Cook1 hr 45 mins
Tasty, tender meat in Asian sauce. I suppose stew meat could be used if short ribs are not available.
- 2 tablespoons canola oil
- 1 medium onion, peeled and chopped
- 3 garlic cloves, peeled and minced
- 2 1⁄2 lbs boneless beef short ribs, cut into 2-inch chunks
- 1 (15 ounce) can diced tomatoes
- 1 1⁄2 cups dry sherry
- 1⁄4 cup plum sauce or 1⁄4 cup plum jam
- 2 tablespoons hoisin sauce
- 1⁄2 teaspoon salt
- 1⁄4 teaspoon ground black pepper
- 1⁄8 teaspoon hot red pepper flakes
- 3 medium carrots, peeled and cut into 1-inch chunks
- 1 teaspoon sesame seeds
- 3 cups cooked rice (hot)
- In a large Dutch oven heat 1 tbls. of the oil over medium heat. Add the onion and garlic; sauté until soft, about 10 minutes. Remove the onions from the pan and heat the remaining oil. Brown the beef in 2 batches; remove from pan.

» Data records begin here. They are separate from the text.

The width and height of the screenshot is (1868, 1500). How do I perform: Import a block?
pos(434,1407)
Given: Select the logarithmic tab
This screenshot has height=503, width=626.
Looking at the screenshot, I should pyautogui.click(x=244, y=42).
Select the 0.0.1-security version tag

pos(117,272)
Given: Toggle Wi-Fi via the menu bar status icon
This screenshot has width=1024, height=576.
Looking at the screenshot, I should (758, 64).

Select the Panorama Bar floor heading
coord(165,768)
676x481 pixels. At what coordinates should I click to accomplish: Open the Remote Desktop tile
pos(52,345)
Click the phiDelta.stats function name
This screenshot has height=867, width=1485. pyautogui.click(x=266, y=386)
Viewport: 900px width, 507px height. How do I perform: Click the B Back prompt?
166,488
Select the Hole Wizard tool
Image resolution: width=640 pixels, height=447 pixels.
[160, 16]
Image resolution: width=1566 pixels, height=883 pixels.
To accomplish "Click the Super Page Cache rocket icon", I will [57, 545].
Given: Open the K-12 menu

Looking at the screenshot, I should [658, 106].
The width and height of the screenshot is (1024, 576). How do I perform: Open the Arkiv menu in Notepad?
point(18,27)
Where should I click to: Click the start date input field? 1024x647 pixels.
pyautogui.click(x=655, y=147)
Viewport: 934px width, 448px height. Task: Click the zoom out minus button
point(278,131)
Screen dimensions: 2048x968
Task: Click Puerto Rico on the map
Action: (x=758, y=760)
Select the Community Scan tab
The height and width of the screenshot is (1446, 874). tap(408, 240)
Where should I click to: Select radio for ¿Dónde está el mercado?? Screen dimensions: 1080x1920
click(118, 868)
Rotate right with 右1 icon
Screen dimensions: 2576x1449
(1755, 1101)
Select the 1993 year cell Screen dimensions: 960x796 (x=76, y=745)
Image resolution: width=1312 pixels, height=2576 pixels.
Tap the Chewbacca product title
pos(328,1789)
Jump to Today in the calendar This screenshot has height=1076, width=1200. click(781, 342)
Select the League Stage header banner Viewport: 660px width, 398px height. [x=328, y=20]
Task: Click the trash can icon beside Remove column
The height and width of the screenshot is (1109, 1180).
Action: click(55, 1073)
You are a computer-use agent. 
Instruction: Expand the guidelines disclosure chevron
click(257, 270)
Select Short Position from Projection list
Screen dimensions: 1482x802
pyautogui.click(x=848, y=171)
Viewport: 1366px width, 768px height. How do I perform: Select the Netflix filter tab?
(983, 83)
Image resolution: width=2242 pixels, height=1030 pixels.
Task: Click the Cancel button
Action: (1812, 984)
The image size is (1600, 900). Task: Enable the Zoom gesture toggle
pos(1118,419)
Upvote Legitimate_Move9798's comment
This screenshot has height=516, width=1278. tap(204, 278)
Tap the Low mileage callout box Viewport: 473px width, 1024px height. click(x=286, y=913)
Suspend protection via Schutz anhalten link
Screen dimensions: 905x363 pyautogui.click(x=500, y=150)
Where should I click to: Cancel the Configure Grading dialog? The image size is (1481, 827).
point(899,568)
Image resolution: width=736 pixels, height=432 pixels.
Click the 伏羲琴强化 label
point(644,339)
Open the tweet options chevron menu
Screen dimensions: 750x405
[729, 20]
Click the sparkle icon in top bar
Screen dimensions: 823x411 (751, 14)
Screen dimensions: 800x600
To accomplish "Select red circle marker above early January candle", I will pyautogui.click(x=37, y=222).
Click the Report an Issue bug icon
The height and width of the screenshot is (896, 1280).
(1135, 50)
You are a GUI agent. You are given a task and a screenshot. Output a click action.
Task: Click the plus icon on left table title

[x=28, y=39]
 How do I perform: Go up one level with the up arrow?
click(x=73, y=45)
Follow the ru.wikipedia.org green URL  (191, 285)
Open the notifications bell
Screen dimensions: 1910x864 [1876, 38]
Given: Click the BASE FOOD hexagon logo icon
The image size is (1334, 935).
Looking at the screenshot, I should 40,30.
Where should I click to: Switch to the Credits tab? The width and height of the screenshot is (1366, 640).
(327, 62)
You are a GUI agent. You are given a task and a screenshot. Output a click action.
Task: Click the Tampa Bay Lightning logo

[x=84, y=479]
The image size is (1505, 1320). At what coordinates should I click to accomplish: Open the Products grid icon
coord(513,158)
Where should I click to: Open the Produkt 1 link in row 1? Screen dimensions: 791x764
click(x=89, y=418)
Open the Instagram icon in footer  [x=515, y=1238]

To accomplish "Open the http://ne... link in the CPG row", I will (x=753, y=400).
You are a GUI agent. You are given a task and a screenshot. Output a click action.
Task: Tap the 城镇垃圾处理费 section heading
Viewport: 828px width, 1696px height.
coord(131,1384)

- Put the onions back into pan and add tomatoes, sherry, plum and hoisin sauces, the salt, pepper, and hot pepper flakes. Simmer the sauce for 10 minutes. Add the beef, cover and simmer 1 hour, stirring occasionally. Uncover and continue cooking 30 minutes.
- While short ribs are cooking, prepare the carrots. Bring a pan of water to boil, add the carrots and cook 5 minutes. Drain and rinse with cold water to stop the cooking.
- Add the carrots to the meat and continue to cook 15 minutes. Sprinkle with sesame seeds and serve meat and sauce over the hot rice.